By Rossana Kistler and Shelby Everhart
E
ach new year, committing to a healthy body is on the minds of many. With heart disease and obesity rates steadily rising throughout the country, it is important to focus on various aspects of health and wellness for all ages. Living in a world with unprecedented challenges, it is more important than ever that we focus on not only our bodies, but our minds and spirits as well. With many families working from home in virtual settings, and kids attending schools in person now, setting up guidelines for a healthier lifestyle is needed. Self-care doesn’t have to be a chore – check out these tips for ways that the whole family can have fun while building a healthy spirit, mind and body.
Eat a rainbow, breathe a rainbow.
Try putting together meals and snacks with as many colors of the rainbow as possible. The more ingredients that come from the earth the better – whole grains, high-fiber carbohydrates, fresh fruits and colorful veggies are a must! While grownups prepare a meal, children can make an edible rainbow craft as a snack or dessert. A simple game played while preparing meals as a family can be as easy as counting the various colors of food on the plate. The most colorful plate wins the game.
Speaking of plates, take a look inside your cabinets at the size plates you are using to serve meals. There is such a thing as portion distortion, especially in America. When a larger plate is used, you tend to fill it up more than the necessary serving size. For example, a portion of meat should be no larger than a deck of cards. Visualize that the next time you are serving up the meal and ask yourself if you can add more colorful vegetables instead. When you eat out, ask for a box as soon as you order the meal. Upon arrival of the meal, place half of it in the box to take home and eat the next day.
With the holidays in full swing, ensure you are staying hydrated with water every day. Dehydration leads to a decrease in mental and physical performance. All liquid calories count so be mindful of what liquids you are ingesting. An easy way to remember your water is to make it a practice to drink a glass of water before going to bed and when waking up each morning. Encourage children to drink water by modeling this practice for them!

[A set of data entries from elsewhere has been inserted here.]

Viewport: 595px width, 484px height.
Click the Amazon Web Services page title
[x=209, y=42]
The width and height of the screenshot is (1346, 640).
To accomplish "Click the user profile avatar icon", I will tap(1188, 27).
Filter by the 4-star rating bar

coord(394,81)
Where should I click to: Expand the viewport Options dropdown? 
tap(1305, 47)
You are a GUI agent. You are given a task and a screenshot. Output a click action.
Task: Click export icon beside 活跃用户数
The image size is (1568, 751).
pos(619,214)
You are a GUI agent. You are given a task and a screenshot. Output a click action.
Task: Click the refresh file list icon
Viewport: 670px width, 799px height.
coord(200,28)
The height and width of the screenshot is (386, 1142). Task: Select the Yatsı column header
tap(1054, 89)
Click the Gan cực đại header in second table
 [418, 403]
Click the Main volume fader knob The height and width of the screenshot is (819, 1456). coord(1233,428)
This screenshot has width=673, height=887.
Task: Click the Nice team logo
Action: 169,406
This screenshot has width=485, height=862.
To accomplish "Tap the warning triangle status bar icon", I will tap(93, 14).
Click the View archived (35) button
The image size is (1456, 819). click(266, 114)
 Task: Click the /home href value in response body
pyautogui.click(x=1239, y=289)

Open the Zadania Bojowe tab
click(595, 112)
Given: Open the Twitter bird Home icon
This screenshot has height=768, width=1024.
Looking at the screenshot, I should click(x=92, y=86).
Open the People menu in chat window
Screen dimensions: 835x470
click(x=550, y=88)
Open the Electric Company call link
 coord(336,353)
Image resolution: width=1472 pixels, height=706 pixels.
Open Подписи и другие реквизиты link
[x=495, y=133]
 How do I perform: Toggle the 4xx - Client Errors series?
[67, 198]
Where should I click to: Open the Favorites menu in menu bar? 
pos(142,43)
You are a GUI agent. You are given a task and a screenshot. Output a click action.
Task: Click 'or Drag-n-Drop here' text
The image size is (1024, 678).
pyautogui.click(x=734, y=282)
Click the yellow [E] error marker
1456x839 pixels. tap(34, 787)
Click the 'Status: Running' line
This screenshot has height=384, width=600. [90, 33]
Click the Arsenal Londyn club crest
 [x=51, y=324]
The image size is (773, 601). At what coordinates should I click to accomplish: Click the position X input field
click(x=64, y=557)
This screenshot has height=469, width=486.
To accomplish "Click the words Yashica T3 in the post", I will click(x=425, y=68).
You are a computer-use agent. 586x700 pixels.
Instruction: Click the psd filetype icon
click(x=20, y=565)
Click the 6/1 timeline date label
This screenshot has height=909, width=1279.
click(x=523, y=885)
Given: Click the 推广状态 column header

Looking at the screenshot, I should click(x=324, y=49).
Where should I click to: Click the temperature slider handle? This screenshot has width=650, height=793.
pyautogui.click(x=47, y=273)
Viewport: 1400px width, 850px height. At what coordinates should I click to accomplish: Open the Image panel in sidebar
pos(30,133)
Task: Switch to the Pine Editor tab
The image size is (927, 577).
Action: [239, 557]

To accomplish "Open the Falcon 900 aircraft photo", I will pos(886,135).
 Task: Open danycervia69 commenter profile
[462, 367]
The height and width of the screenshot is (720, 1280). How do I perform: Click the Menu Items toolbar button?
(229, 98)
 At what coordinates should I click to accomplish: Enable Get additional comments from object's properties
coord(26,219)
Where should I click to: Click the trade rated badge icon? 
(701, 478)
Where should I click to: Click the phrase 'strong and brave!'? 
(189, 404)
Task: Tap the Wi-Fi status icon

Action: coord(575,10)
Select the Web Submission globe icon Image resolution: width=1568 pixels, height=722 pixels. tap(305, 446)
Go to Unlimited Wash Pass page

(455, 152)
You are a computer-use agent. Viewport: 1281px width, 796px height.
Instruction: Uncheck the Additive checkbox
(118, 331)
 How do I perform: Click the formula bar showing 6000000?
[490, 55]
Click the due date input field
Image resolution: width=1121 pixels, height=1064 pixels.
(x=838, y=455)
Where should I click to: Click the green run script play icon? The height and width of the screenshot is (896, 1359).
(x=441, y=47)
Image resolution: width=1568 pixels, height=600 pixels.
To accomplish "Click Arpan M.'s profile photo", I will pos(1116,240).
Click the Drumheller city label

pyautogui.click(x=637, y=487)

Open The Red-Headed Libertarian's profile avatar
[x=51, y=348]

After dinner, try taking three deep cleansing “rainbow breaths.” Start by sitting or standing with your arms stretched straight to the sides. As you inhale, lift your arms above your head with your hands meeting in the middle. Exhale slowly, lowering your arms to their starting position. You just make a rainbow with your arms! Tip: It may help to visualize the rainbow coming from your hands.
As a final note on nutrition, remember the 80/20 rule. Each meal and snack is a chance to make responsible decisions about what you are fueling your body with. Choose foods that are best for you 80% of the time and incorporate those that are not so good for you (but you really like) 20% of the time.
Get moving outside or inside, and take a walking break.
There are so many ways to make outdoor time something to look forward to. The key is intentionality! Go outside with the intention of finding rocks or leaves of five different colors. Find a nature scavenger hunt online and bring along a friend or family member. Take a quiet walk, noting all the different sounds that you hear along the way if you need a moment of clarity.
If you sit at a desk all day, set a timer to go off every 45 minutes so you get up and take a quick lap around your house or office building. If the weather is not cooperating, find a set of stairs to walk up and down once the timer goes off, for added benefits. Sitting is known as the new smoking, so start trying to move more throughout the day and work your way up to 10,000 steps. You can also have a contest with a friend or your family to see who gets the most steps each day. It is a great way to come together and achieve goals as a team.
All of these are examples of movement that lead to mindfulness. What a simple way to care for your brain.
Take a class with a friend.
Have you been wanting to try out a new group fitness class with a friend? Going with a friend provides the opportunity for emotional support and creates memories to last a lifetime. It also gives you a chance to meet like-minded individuals that are probably looking for similar results. Creating habits takes a bit of time, so give yourself a chance to attend several classes to see what fits best with your goals. Be adventurous and try something new on the schedule each week. While it can be hard to step outside your comfort zone, meeting a friend can make it worthwhile.
Set your very own personal attendance goal and reward yourself for attending a certain number of classes each week by treating yourself to a new workout outfit. Attending classes at least twice a week will make a difference. Remember, it takes anywhere from six to eight weeks to see results starting to happen within your body. You must be patient and kind to yourself. Be sure to get clearance from your doctor prior to starting any new program.
Rossana and Shelby are with the YMCA. Certified fitness instructors lead various class formats in all of their locations. No matter the age, they ensure opportunities to strengthen spirit, mind, and body for all.